Artificial Intelligence in the Detection of Clinically Negotiable Second Mesio-Buccal Canals in Periapical Images of Maxillary Molars.
Authors
Affiliations (10)
Affiliations (10)
- Dentofacial Deformities Research Center, Research Institute of Dental Sciences, Shahid Beheshti University of Medical Sciences, Tehran, Iran.
- Dental Research Center, Dentistry Research Institute, Tehran University of Medical Sciences, Tehran, Iran.
- Division of Endodontics, University of Minnesota School of Dentistry, Minneapolis, Minnesota, USA.
- University of Maryland School of Dentistry, Baltimore, Maryland, USA.
- Division of Endodontics, University of Minnesota, Minneapolis, Minnesota, USA.
- Park Dental Partners, Minneapolis, Minnesota, USA.
- Faculty of Dentistry, University of Toronto, Ontario, California, USA.
- Department of Endodontics, UT Health San Antonio, San Antonio, Texas, USA.
- Department of Advanced Oral Sciences and Therapeutics, University of Maryland School of Dentistry, Baltimore, Maryland, USA.

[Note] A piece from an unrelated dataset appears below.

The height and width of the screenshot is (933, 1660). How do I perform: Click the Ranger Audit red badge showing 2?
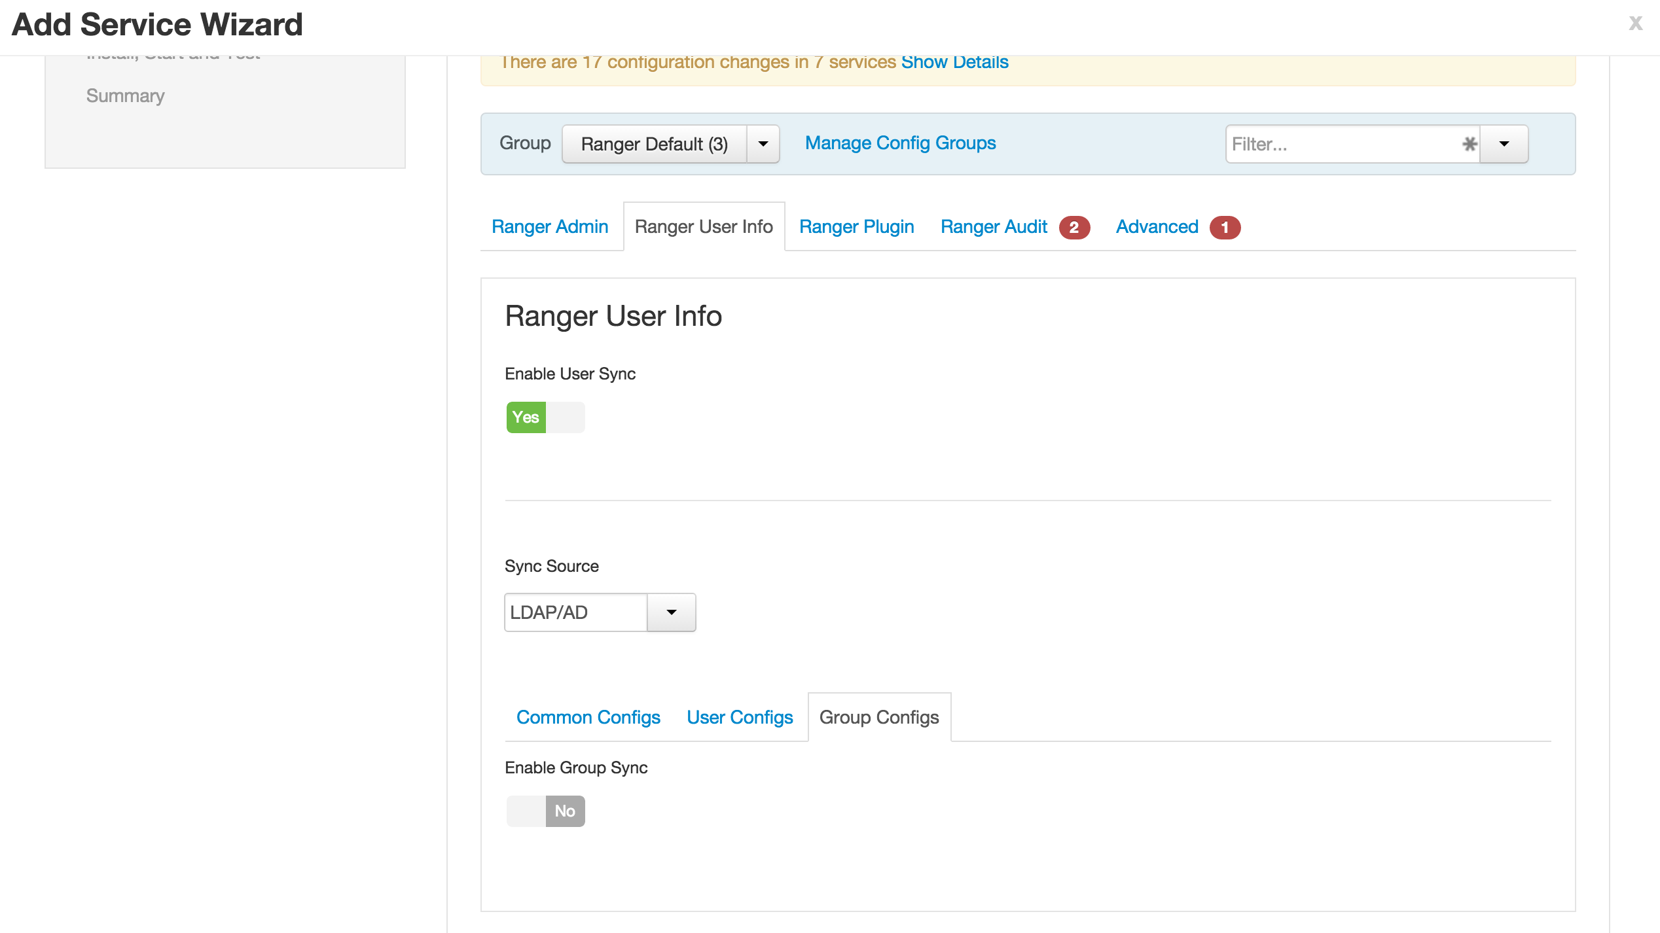click(1074, 228)
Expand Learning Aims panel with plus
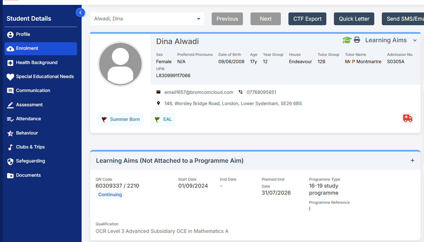Image resolution: width=424 pixels, height=242 pixels. click(x=412, y=160)

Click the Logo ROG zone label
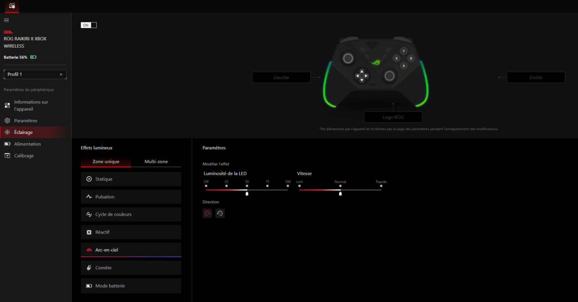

- Centreville Endodontics, Centreville, Virginia, USA.
Abstract
Artificial intelligence (AI) has the potential to aid clinicians in assessing case difficulty in endodontics. The objectives of this study were to develop and validate deep learning models for the detection of clinically negotiable MB2 canals in periapical images of maxillary first and second molars, and to compare the performance of AI models with that of human clinicians. A total of 1504 pre-operative periapical images of maxillary first and second molars that were treated by endodontic specialists were collected with clinical data as to the presence or absence of a clinically negotiable MB2 canal. Six pretrained supervised convolutional neural networks (ResNet-18, ResNet-50, ResNeXt-101, VGG-16, DenseNet-121 and MobileNetV2) and three self-supervised models (DINO, SimCLR and BYOL) were fine-tuned using fivefold cross-validation. Model performance was evaluated on a hold-out test set using accuracy, precision, sensitivity, specificity, and F1-score with 95% confidence intervals. Three independent clinicians (an endodontist, an endodontic resident, and an oral and maxillofacial radiologist) also assessed the test set. In cross-validation, ResNet-50 achieved the highest mean accuracy (67.6%), while DINO was the top-performing self-supervised model (62.8%). ResNet-18, ResNet-50, ResNeXt-101, DenseNet-121 and DINO significantly outperformed BYOL (p < 0.01), while no significant differences were observed among the top-performing models. ResNet-18 achieved the highest accuracy at 66.0% (95% CI, 63.0-68.9) on the test set while human expert accuracy ranged from 53.6% to 61.4%. Stratified analysis showed a general trend for improved AI model performance in maxillary first molars and in teeth without full-crown restorations. There was no significant difference in the accuracy of the top-performing AI model and human experts (p > 0.05). Deep learning models performed similarly to clinician experts in identifying clinically negotiable MB2 canals in periapical images of maxillary first and second molars. These findings support the potential role of AI in endodontic case difficulty assessment.